The petition was predictably met with immediate backlash and disbelief by Democrat leaders in Congress.
Asked about the letter just before the Senate went on their August recess, Senate Majority Leader Chuck Schumer (D-N.Y.) said simply “I can’t believe Republicans will let the nation default.”
President Joe Biden also felt that the effort should be disregarded. When asked whether he was worried about the situation, the president said: “Nope. They’re not going to let us default. $8 billion—$8 trillion of that is on the Republican’s watch.”
White House press secretary Jen Psaki noted the same day: “Raising the debt limit has been done 80 times … in a bipartisan fashion. Ninety-nine percent of [the debt] existed before President Biden took office.” She added that Republicans would also face pressure from “former leaders from both sides of the aisle [who] are eager to see Congress raise the debt limit and not face default.”
Avoiding a Default
The clock is ticking for Congress to avert a default—though the Treasury has resorted to “extraordinary measures” to continue to fund U.S. obligations, Yellen has said that the federal government will run out of money entirely by October without the go-ahead from Congress to issue new bonds.

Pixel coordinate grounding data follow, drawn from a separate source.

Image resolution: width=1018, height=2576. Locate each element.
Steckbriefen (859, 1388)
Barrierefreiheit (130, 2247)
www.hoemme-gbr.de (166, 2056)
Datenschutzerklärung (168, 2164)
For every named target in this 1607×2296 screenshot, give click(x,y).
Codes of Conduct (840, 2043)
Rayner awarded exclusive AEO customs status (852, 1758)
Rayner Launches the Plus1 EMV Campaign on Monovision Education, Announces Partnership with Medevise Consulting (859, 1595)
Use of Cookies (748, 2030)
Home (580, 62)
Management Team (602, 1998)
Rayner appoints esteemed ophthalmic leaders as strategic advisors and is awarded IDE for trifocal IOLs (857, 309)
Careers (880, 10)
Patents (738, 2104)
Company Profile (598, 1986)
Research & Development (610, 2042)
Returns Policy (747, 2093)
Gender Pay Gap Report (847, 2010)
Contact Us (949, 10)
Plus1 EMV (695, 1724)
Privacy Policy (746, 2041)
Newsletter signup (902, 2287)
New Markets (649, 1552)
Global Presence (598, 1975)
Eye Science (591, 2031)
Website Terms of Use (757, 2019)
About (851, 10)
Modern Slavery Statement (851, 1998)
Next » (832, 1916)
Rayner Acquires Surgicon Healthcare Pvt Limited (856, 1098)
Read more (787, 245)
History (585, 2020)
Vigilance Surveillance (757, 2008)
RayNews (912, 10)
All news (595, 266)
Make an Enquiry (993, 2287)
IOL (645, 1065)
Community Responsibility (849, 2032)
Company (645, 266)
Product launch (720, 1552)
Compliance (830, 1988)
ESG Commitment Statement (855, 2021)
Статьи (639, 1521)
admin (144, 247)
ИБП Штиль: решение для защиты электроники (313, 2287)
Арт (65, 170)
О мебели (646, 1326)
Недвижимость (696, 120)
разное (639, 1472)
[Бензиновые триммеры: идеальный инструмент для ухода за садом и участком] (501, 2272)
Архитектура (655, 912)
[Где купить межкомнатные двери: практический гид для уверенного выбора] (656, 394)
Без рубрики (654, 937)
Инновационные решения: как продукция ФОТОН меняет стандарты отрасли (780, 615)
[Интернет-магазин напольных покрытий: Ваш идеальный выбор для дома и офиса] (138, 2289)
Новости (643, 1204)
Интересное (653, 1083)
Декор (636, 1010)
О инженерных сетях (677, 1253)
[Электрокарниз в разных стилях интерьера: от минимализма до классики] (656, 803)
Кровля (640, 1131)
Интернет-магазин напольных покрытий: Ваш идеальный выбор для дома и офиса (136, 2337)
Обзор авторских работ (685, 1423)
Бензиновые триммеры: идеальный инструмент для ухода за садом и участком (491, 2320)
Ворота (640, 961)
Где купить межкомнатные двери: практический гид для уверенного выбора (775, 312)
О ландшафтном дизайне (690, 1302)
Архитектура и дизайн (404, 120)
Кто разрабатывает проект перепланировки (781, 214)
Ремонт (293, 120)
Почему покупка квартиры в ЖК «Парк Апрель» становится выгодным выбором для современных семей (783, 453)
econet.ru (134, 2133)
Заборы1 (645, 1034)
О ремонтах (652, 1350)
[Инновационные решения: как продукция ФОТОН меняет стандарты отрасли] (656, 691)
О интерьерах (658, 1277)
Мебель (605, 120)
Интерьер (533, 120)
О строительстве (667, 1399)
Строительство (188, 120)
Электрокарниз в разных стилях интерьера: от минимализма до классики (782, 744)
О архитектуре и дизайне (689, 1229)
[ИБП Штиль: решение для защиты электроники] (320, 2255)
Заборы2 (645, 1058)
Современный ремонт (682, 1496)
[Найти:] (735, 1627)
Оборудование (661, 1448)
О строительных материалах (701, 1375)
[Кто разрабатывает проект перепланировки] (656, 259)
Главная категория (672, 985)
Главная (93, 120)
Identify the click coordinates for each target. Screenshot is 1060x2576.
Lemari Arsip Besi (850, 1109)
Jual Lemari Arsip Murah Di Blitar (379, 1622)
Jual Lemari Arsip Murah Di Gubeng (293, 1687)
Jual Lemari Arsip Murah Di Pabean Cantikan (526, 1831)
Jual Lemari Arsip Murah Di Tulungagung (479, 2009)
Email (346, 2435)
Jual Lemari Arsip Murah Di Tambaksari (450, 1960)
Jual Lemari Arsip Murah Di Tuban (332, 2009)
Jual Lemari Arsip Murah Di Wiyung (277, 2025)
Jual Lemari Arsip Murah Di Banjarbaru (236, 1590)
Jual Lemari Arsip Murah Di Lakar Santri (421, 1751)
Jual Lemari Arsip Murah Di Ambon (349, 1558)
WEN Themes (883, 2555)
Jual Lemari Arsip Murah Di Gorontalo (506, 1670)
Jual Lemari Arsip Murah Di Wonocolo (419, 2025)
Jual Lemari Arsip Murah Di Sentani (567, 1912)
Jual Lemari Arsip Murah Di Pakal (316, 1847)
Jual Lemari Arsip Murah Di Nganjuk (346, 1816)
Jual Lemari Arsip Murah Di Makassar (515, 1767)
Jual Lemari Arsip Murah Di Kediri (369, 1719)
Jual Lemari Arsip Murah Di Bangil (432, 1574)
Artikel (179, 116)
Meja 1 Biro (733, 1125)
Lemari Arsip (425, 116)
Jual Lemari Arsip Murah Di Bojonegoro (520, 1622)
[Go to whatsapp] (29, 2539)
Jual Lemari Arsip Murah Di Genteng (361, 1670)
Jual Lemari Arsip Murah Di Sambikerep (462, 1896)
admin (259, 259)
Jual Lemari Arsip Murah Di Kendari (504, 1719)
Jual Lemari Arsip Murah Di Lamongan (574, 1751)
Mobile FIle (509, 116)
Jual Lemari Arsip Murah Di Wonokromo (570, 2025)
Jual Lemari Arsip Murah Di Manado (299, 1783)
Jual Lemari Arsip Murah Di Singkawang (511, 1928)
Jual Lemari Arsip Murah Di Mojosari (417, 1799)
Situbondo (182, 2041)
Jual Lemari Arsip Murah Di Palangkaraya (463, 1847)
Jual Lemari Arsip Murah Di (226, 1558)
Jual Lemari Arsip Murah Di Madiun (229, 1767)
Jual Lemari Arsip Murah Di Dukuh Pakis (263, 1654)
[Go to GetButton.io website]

In view of this fast-approaching deadline, Pelosi today discussed some options for advancing the debt ceiling increase.
Lawmakers have “several options” in the coming weeks, Pelosi said Tuesday morning. She did not commit to attaching the ceiling increase to the budget resolution or infrastructure bill, but she implied that this is a live possibility.
Pelosi said, “We’d like to do it in a bipartisan way … we don’t ever want to put the full faith and credit [of the United States] in doubt.”
Such a bipartisan solution is unlikely, however. After the letter was released publicly, several prominent Senate Republicans weighed in on the situation.
In an interview with Punchbowl News, Senate Minority Leader Mitch McConnell (R-Ky.) said, “I can’t imagine a single Republican in this environment that we’re in now—this free-for-all for taxes and spending—[will] vote to raise the debt limit.”
In an interview with Fox Business, Sen. Rick Scott (R-Fla.) said that a caucus of Republican senators agreed that they “would not raise the debt ceiling without structural change.” Scott explained that as part of this “structural change” the government, like “every family in this country, must learn to live within [its] means.”
Other big-name Republican senators signed the letter as well, including the libertarian-leaning Rand Paul (R-Ky.) and former presidential candidates Mitt Romney (R-Utah), Lindsey Graham (R-S.C.), and Marco Rubio (R-Fla.).
For these Republicans, opposing this increase is both an ideological and political win, as it forces Democrats to take the entire blame for raising the limit.